Are there any reasonable hypotheses on a map $f: X \to Y$ and a sheaf $E$ on $Y$ so that $f_* f^* E \cong E$?


Solution 1:

Have you looked at this question? -This is a sort of reciprocal of yours.

Both functors $f^*$ and $f_*$ are adjoints ($f^*$ left, $f_*$ right). In the previous question, it was asked when the counit of the adjunction $f^*f_*{\cal F} \longrightarrow {\cal F}$ was an isomorphism. The case $Y=*$ a point gives a nice example of what you can expect then.

As for your case, you are asking when the unit of the adjunction ${\cal F} \longrightarrow f_*f^*{\cal F}$ is an isomorphism. An interesting case for you could be the following: take $X = Y_\mathrm{dis}$; that is, $Y$ with the discrete topology, in which every point is an open set, and $f= \mathrm{id} :Y_\mathrm{dis} \longrightarrow Y $ to be the identity map. Then, $f_*f^*{\cal F} = \prod_{y\in Y} y_*({\cal F}_y) $, where ${\cal F}_y $ is the stalk of ${\cal F}$ at the point $y$ and $y_*$ is the direct image functor induced by the inclusion of a one-point space ${*} \hookrightarrow Y$ at the point $y$. That is, $y_*({\cal F}_y)$ is a skyscraper sheaf.

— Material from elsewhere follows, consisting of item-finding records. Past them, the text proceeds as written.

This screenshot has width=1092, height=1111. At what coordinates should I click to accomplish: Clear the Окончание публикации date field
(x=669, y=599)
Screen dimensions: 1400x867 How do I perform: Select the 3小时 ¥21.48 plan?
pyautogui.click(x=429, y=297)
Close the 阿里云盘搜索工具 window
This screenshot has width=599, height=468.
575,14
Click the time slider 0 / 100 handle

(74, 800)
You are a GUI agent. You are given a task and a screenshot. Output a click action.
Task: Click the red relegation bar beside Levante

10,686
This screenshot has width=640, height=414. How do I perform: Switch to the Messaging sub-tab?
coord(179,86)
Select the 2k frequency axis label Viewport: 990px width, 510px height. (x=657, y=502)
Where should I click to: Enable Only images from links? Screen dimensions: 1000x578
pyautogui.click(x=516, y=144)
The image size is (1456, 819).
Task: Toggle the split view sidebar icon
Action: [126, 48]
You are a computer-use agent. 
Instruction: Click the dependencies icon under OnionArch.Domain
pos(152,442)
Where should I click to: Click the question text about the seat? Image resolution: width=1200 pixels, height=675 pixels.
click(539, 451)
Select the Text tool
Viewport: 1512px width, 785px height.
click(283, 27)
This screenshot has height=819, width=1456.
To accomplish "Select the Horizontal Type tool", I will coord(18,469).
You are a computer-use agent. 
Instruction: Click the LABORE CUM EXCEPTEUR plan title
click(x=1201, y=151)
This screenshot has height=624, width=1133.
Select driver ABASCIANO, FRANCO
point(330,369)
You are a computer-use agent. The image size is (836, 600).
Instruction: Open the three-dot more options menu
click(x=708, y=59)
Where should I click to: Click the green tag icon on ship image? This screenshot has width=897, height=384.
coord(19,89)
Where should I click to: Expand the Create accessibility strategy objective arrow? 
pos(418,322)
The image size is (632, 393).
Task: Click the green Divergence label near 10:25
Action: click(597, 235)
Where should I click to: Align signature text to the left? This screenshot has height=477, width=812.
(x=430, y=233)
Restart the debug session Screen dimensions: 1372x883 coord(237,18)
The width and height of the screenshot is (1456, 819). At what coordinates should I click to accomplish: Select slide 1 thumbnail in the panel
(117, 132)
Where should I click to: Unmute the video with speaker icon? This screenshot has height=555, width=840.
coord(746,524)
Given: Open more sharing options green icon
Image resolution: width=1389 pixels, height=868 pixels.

Or, if you want it simpler, take $X = {*}$ a one-point space and you can delete that product $\prod_{y\in Y}$, getting just ${\cal F} \longrightarrow y_*({\cal F}_y)$.

Anyway, for that $f = \mathrm{id}$, $f_*f^*{\cal F}$ is the first stage of the Godement cosimplicial resolution and gives you always a flasque sheaf out of an arbitrary one.

Solution 2:

This question may have general interest to students in algebraic geometry.

If $f:X:=Spec(B)\rightarrow S:=Spec(A)$ is a map of affine schemes and if $E$ is an $A$-module with $\mathcal{E}$ the corresponding $\mathcal{O}_X$-module, it follows $f_*f^*(\mathcal{E})$ is the sheafification of $B\otimes_A E$ as left $A$-module. There are canonical $A$-linear map $i:E\rightarrow B\otimes_A E$ and $\rho:B\otimes_A E \rightarrow E$ defined by $i(e):=1\otimes e$ and $\rho(b\otimes e):=be$. The maps $i,\rho$ are seldom isomorphisms.

Question. "Are there any reasonable hypotheses on a map $f:X\rightarrow Y$ and a sheaf $\mathcal{E}$ on $Y$ so that $f_*f^*\mathcal{E} \cong \mathcal{E}$?"

Answer: In the affine situation it follows the sheaf $f_*f^*(\mathcal{E})$ is seldom isomorphic to $\mathcal{E}$. In the trivial case when $X=S$ it is true.